Grats Jace! Well deserved. I foresee one of our own a future world champ!


----------



## mmorrow (Jan 18, 2009)

HaHaHaHaHaHaHaHa!!!!!!!
very K JB


----------



## PD2 (Jul 1, 2005)

Congrats Jason! Have fun and win big!

PD2


----------



## darrenwilliams (Apr 21, 2008)

Congrats Jason


----------



## insaneracin2003 (Feb 22, 2006)

Way to go JB!!!!


----------



## jbranham50 (Jun 16, 2009)

The best part is how I said the motor sounded like was going to explode down the strait....LOL!

That's awesome!


----------



## jbranham50 (Jun 16, 2009)

Oh and thanks guys!


----------



## Smiley (Feb 2, 2005)

Sunday, JB's engines sounded really good. Look great as well. First Test, Austin this weekend!


----------



## cjtamu (Sep 22, 2004)

That's awesome JB. And you're right, that's one heckuva quote you came up with. When should we expect the "Hoto Mods" version out?


----------



## GoFaster (May 4, 2005)

Smiley said:


> Sunday, JB's engines sounded really good.

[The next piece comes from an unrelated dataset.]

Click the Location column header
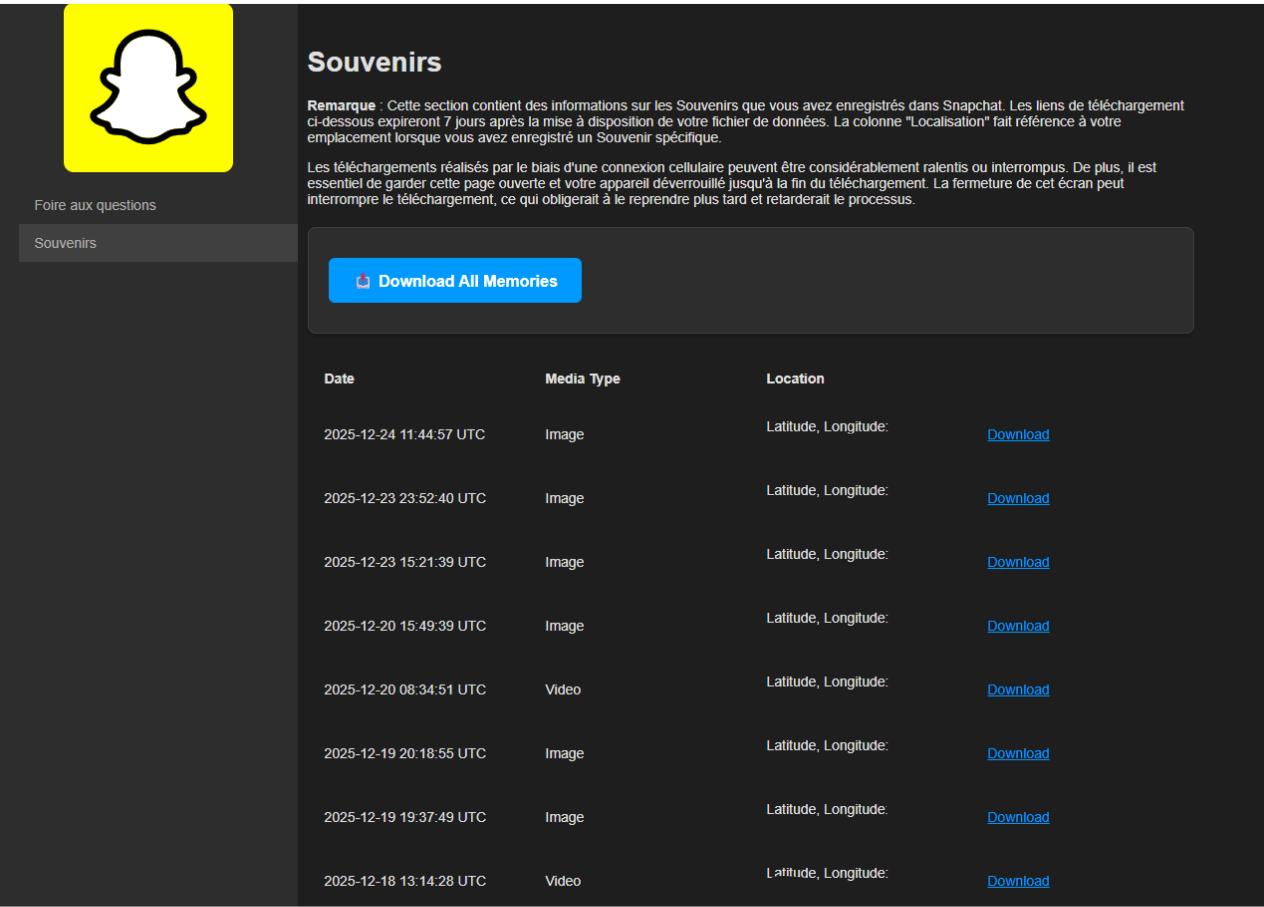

That's because of the "pro tune". ha ha ha:rotfl::rotfl:


----------



## jbranham50 (Jun 16, 2009)

Chris, I have to talk to HotoUno to see what the RC Mafia can come up with and how we are going to attack that...but knowing HotoUno it will probably be from the rear somewhere...lol

Hey Powder Puff, No pro tune for you....lol


----------



## wily (Oct 14, 2005)

jbranham50 said:


> Chris, I have to talk to HotoUno to see what the RC Mafia can come up with and how we are going to attack that...but knowing HotoUno it will probably be from the rear somewhere...lol
> 
> Hey Powder Puff, No pro tune for you....lol


Powder Puff went electric didnt he?


----------



## insaneracin2003 (Feb 22, 2006)

wily said:


> Powder Puff went electric didnt he?


"Powder Puff" is electric.....
that is considered the "Powder Puff" class


----------



## mmorrow (Jan 18, 2009)

Earl is not a member of team Powder Puff he is the president.
All Members of the board
Nick 
Will
Jason
David
Larry
etc
all need to paint their cars like E HOTEs. Pink Flames. ; )


----------



## GoFaster (May 4, 2005)

mmorrow said:


> Earl is not a member of team Powder Puff he is the president.
> All Members of the board
> Nick
> Will
> ...


This coming from the guy that wants to buy my esc and motor. HA HA


----------



## cjtamu (Sep 22, 2004)

We already have Team Helotes. Those guys can all become Team E-Hotos.


----------



## mmorrow (Jan 18, 2009)

I do not know what you are talking about


----------



## insaneracin2003 (Feb 22, 2006)

cjtamu said:


> We already have Team Helotes. Those guys can all become Team E-Hotos.


 NICE!!!!


----------



## GoFaster (May 4, 2005)

mmorrow said:


> I do not know what you are talking about


"I did not have sexual relations with................................"


----------



## mmorrow (Jan 18, 2009)

lol


----------



## jasonwipf (Feb 23, 2009)

Its just a matter of time before you ALL convert.


----------



## wily (Oct 14, 2005)

Sorry JB for hijacking this thread....congrats too!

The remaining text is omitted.